Her son later attended full-time care. Her two other children went into part-time care at 8-months and 2-years-old.

Parents feel the the judgement, no matter what they decide, she said.

Edney knows. She has been a stay-at-home mum and a working mum.

"If you tell people you work fulltime they turn their nose up, but if you say you're a fulltime mum they do the same."

For two years, the Brainwave Trust sifted through stacks of research, some dating back decades, to find an answer to a common question from confused parents: What is the effect of childcare on babies, infants and toddlers?

It is not easy reading for the increasing number of parents with babies in care.

Brainwave Trust researcher Keryn O'Neill said they don't want to make parents feel guilty, but can't fudge the facts for fear of making people feel bad.

"It's not simple. There's no one answer, but we've come up with over-arching messages. 

"One of those is that while there can be benefits for children from three years old, there can be risks for children under three.

"Those risks increase the younger the child is." 

Some of benefits of childcare have also been over-stated or the positive research is irrelevant to New Zealand's centres, O'Neill said.


So what are some of the causes of increased risk factors?

A child, particularly aged under two, is more vulnerable to the effects of childcare including the stress hormone, cortisol.

"We have a typical daily rhythm where the cortisol levels are usually highest when we wake up and gradually drop over the day.

"That pattern becomes evident in the first few months of life. For children in childcare, especially in full-time care, they don't get that drop in the same way.
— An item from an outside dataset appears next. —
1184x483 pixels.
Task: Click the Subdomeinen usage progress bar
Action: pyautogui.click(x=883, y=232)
The patterns change across the day."

However, all the long term implications are not known, she said. 

There was limited research on under-twos since the growth in this age group in care was recent phenomenon. 

The proportion of one-year-olds attending childcare jumped from 15% to 24% in the decade to 2009.  That number would be even higher now, O'Neill said.
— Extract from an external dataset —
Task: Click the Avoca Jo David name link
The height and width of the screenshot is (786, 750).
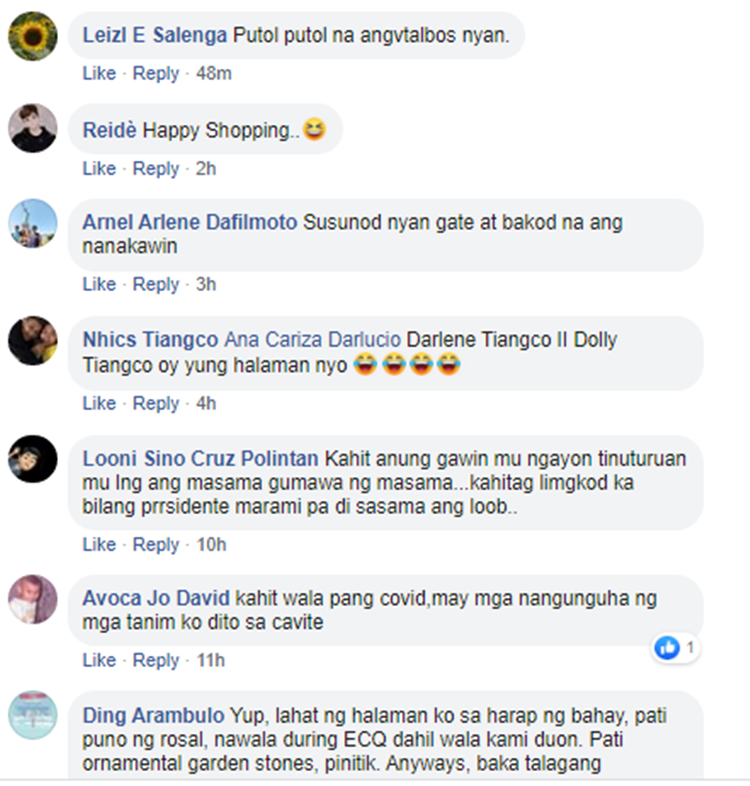Action: (x=156, y=599)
A baby in continuous full-time care can spend up to 10,000 hours in childcare by the time they start school – more than all their primary and intermediate hours combined.

It was time to discuss the factors pushing parents back to work, she said, including the length of paid parental leave and employers willingness to be flexible.


Education experts and a child advocate have welcomed the report as a chance for debate.

Victoria University childhood studies professor Carmen Dalli said New Zealand was not doing enough for under-twos.

"In many centres the least qualified adults are put in with the babies because people still have the view you don't need to know much."

Childcare centres should be required to have all qualified teachers and one teacher for every three children aged under two. 

For many parents, the choice to send children into care was out of necessity.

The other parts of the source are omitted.